== Segment start ==

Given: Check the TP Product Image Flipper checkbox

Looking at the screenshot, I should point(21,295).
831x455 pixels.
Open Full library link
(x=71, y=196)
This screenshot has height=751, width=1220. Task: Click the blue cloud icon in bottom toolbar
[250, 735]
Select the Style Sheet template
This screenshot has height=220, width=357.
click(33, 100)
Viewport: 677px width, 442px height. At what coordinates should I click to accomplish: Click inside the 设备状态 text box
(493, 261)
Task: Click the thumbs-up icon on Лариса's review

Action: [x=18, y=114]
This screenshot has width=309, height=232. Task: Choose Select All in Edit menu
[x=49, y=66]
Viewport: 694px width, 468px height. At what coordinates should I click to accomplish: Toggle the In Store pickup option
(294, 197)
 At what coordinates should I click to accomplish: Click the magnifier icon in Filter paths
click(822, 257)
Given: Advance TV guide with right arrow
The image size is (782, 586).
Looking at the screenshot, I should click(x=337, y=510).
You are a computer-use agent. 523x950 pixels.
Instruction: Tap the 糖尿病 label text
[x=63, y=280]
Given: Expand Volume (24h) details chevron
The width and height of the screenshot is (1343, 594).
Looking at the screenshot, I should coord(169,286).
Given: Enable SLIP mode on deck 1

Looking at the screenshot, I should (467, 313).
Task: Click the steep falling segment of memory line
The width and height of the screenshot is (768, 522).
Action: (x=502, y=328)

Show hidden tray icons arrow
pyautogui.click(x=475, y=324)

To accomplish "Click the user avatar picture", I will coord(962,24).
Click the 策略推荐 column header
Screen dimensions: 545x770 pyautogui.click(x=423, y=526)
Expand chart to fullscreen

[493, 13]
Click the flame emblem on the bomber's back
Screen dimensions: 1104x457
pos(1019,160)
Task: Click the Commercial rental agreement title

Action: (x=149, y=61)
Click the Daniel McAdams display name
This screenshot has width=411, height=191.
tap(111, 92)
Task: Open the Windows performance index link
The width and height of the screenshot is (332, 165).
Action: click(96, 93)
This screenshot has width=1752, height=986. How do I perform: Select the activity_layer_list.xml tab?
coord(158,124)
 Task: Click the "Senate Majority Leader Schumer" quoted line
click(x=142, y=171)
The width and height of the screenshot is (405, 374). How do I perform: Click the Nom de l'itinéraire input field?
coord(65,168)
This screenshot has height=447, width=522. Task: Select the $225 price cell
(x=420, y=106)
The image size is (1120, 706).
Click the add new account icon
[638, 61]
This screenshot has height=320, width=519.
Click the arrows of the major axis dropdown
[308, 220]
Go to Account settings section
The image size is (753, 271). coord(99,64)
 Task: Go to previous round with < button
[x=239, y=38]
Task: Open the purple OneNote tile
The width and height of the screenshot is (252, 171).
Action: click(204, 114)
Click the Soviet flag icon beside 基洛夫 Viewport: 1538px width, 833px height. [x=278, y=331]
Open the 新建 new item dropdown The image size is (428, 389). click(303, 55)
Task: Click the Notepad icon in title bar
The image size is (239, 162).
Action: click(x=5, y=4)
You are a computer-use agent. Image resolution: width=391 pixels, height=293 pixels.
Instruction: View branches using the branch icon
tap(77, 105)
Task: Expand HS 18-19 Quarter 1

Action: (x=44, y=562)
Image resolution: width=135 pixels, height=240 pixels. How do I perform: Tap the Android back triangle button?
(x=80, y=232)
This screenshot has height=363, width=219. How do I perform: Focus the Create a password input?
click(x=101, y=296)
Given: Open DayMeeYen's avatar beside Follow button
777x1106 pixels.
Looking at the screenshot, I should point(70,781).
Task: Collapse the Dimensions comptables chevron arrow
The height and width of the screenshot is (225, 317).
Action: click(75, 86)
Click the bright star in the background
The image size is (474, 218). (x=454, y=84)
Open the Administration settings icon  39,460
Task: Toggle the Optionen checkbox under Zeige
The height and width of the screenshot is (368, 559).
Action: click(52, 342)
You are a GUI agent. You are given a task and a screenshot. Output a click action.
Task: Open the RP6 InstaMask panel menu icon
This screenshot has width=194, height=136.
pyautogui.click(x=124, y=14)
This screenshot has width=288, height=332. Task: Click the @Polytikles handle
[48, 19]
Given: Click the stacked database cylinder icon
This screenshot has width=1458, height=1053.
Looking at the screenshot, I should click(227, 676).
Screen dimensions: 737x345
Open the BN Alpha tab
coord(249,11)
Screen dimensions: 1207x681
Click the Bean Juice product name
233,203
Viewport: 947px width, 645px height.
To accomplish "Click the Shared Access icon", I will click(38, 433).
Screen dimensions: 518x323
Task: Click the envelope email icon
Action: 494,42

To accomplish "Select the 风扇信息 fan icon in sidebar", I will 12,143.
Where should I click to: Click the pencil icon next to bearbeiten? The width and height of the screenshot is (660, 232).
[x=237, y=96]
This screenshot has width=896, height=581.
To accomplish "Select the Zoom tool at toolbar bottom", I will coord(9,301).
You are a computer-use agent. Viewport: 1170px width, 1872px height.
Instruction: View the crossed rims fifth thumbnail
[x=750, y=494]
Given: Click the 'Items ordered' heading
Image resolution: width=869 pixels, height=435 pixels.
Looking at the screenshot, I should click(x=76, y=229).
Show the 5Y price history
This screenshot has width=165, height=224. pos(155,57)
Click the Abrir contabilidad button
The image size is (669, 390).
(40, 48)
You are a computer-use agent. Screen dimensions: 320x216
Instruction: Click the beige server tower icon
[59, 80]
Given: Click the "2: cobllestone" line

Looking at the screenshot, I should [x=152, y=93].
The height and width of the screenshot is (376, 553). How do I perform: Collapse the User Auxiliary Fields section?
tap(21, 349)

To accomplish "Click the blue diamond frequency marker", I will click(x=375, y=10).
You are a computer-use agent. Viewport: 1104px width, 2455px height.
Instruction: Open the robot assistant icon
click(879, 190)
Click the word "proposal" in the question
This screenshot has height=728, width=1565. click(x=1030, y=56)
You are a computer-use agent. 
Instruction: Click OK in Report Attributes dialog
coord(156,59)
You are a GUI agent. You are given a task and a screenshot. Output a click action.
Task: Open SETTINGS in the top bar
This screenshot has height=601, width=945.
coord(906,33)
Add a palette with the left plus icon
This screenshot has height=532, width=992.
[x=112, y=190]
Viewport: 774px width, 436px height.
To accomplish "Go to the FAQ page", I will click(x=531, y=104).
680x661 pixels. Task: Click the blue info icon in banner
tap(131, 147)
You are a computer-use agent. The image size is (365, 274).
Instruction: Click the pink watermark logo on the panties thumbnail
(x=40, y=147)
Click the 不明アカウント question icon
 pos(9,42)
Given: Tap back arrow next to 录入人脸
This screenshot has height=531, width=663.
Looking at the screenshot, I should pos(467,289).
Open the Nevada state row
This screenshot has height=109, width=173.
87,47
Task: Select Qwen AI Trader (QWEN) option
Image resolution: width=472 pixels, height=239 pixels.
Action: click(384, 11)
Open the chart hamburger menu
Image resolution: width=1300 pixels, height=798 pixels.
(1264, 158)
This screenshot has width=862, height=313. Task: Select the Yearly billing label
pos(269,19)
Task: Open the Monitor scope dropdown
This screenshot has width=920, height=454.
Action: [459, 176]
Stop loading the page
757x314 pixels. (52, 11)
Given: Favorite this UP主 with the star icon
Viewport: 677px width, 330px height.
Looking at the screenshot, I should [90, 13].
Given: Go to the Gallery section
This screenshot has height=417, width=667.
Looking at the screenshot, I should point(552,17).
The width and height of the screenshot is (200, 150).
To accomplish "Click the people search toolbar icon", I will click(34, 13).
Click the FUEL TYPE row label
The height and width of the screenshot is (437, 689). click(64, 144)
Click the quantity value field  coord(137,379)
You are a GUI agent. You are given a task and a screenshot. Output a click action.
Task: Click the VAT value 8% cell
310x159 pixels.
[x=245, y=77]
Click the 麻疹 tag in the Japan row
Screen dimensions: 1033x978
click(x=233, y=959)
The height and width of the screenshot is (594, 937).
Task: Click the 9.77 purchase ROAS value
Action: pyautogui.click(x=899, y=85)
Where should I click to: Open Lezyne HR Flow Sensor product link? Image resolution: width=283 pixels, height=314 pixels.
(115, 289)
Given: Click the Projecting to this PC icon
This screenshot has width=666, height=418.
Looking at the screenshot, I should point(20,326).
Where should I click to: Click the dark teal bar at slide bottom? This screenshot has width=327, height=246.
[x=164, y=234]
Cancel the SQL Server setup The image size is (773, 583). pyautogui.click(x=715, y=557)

== Segment end ==

WHAT TO WORK ON = The required output is the stretch of entries above from the line containing "This screenshot has width=194, height=136." through the line containing "Given: Click the 'Items ordered' heading", reproduced exactly.

REPLY =
This screenshot has width=194, height=136.
pyautogui.click(x=124, y=14)
This screenshot has width=288, height=332. Task: Click the @Polytikles handle
[48, 19]
Given: Click the stacked database cylinder icon
This screenshot has width=1458, height=1053.
Looking at the screenshot, I should click(227, 676).
Screen dimensions: 737x345
Open the BN Alpha tab
coord(249,11)
Screen dimensions: 1207x681
Click the Bean Juice product name
233,203
Viewport: 947px width, 645px height.
To accomplish "Click the Shared Access icon", I will click(38, 433).
Screen dimensions: 518x323
Task: Click the envelope email icon
Action: 494,42

To accomplish "Select the 风扇信息 fan icon in sidebar", I will 12,143.
Where should I click to: Click the pencil icon next to bearbeiten? The width and height of the screenshot is (660, 232).
[x=237, y=96]
This screenshot has width=896, height=581.
To accomplish "Select the Zoom tool at toolbar bottom", I will coord(9,301).
You are a computer-use agent. Viewport: 1170px width, 1872px height.
Instruction: View the crossed rims fifth thumbnail
[x=750, y=494]
Given: Click the 'Items ordered' heading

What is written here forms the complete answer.